Therefore, the article evaluation method provided by the embodiment of the application queries target data based on the ElasticSearch server and the Mongo database so as to realize article evaluation, the ElasticSearch server is provided with a distributed full-text search engine, and data can be quickly returned according to conditions so as to achieve real-time search, so that the data query efficiency is effectively improved, and the article evaluation efficiency is further improved; meanwhile, the Mongo database is a distributed database, a cluster deployment mode is adopted, the stability and the reliability are high, and compared with a traditional relational database mode, the implementation mode can meet the requirement of system stability, effectively improve the data query speed and guarantee the item evaluation efficiency.
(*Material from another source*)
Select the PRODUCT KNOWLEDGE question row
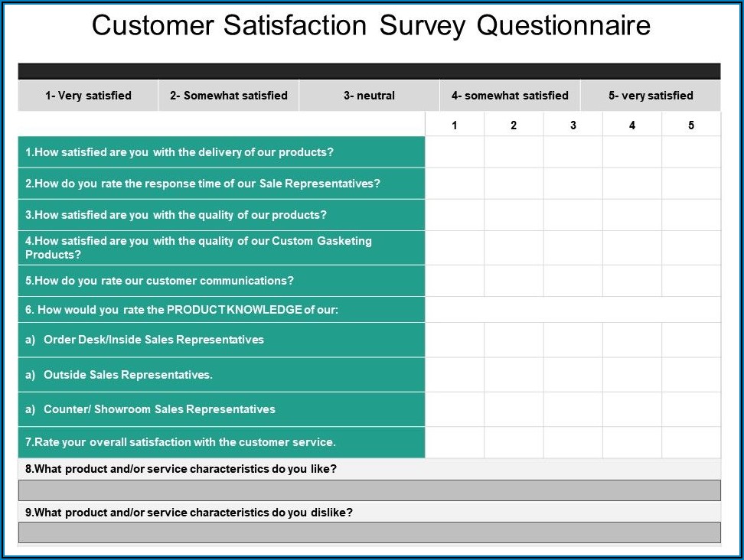The height and width of the screenshot is (560, 744). (x=221, y=310)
To solve the above technical problem, the present application further provides an article evaluation system, please refer to fig. 3, fig. 3 is a schematic structural diagram of the article evaluation system provided by the present application, including an ElasticSearch server 100, a Mongo database 200 and a client 300, wherein the Mongo database 200 stores evaluation information of various articles;
a client 300, configured to send an evaluation request to the ElasticSearch server 100;
the ElasticSearch server 100 is configured to query and obtain target evaluation information corresponding to the article to be evaluated from the Mongo database 200 according to the evaluation request, calculate and obtain a target evaluation value according to the target evaluation information, and feed back the target evaluation value to the client 300.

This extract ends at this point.